►
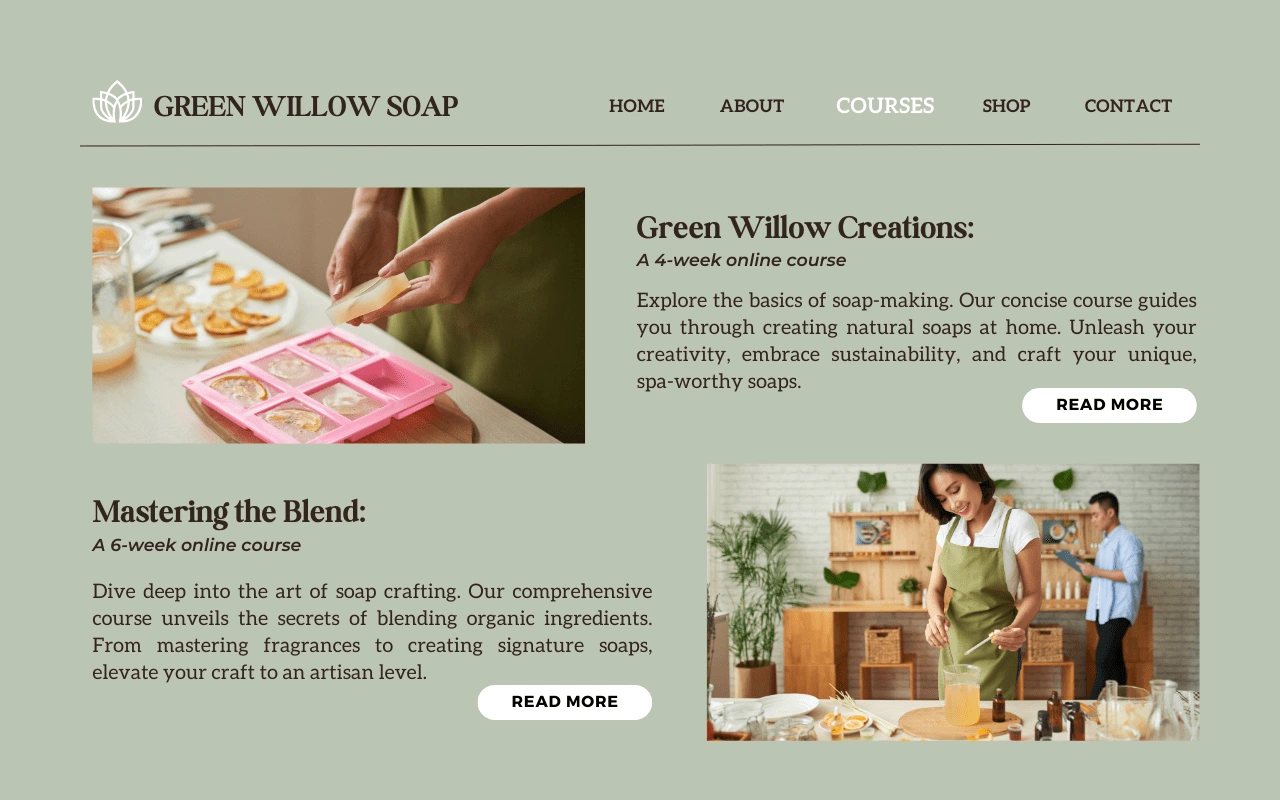
Task: Click Read More for Green Willow Creations
Action: pos(1109,405)
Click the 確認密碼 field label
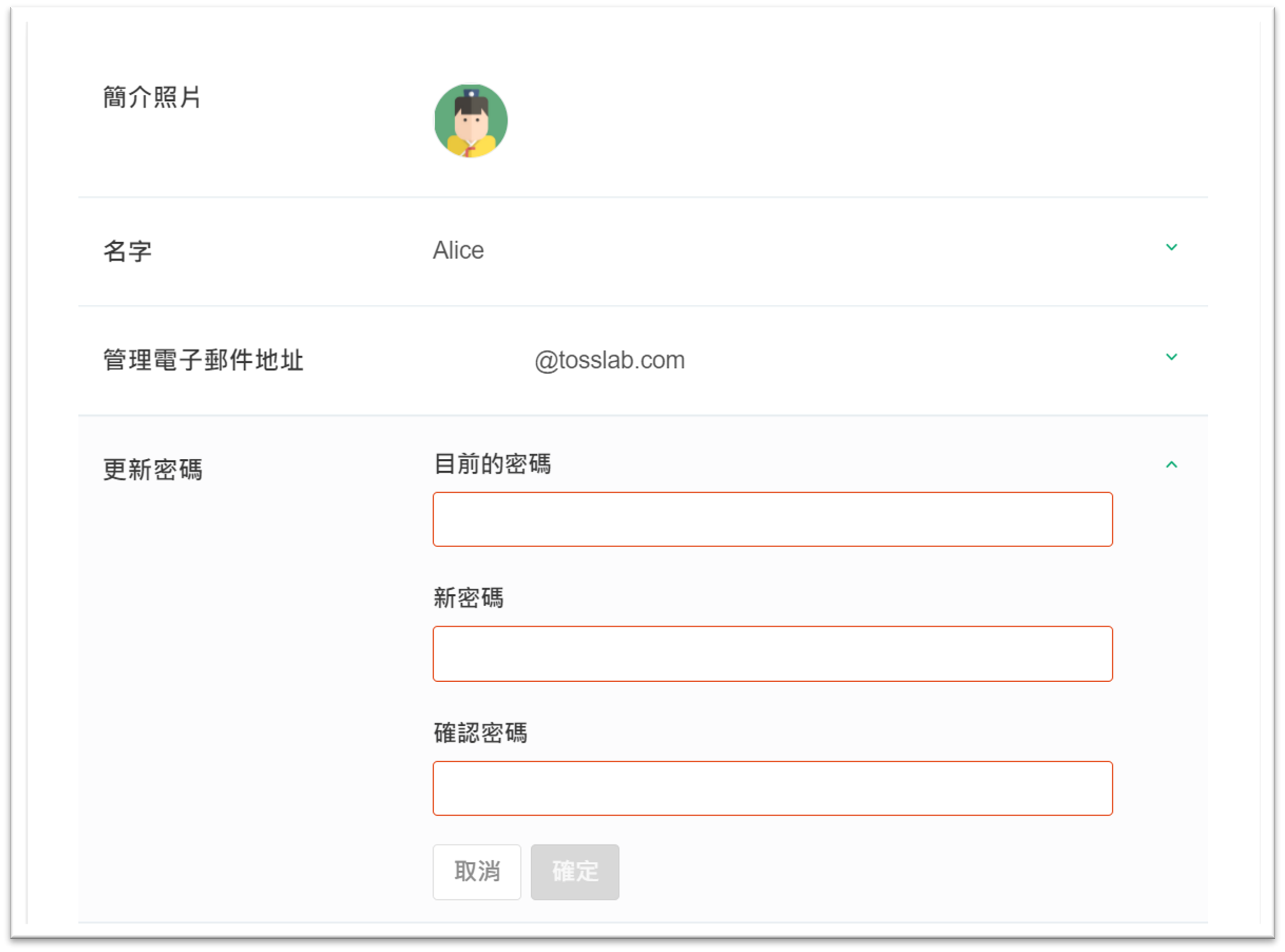Viewport: 1285px width, 952px height. coord(480,732)
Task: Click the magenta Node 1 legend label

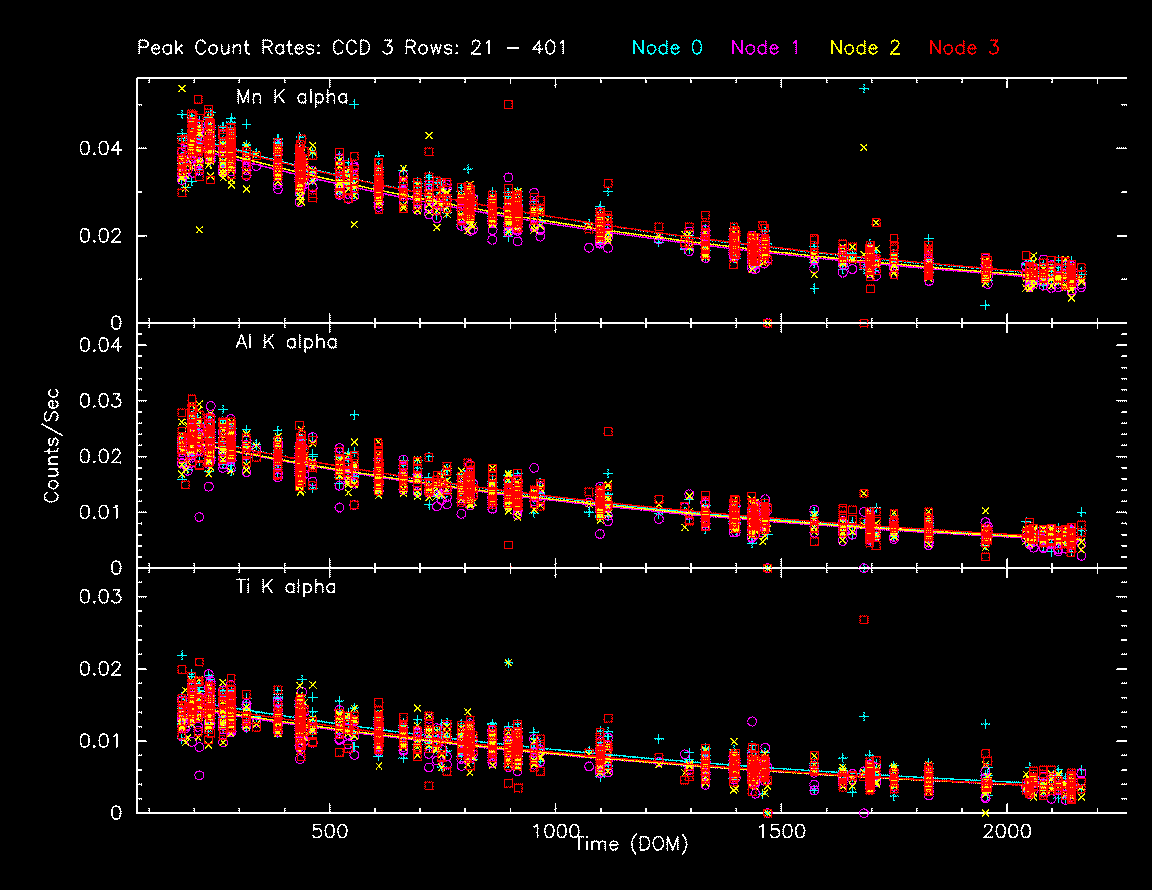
◄
> **INSTRUCTIONS FOR THE TASK**
Produce an exact copy of only those lines that run from the line with "Click the 確認密碼 field label" to the final line of the records, including both; exclude images.

> **RESULT FOR THIS TASK**
Click the 確認密碼 field label
Viewport: 1285px width, 952px height. coord(480,732)
Task: Click the magenta Node 1 legend label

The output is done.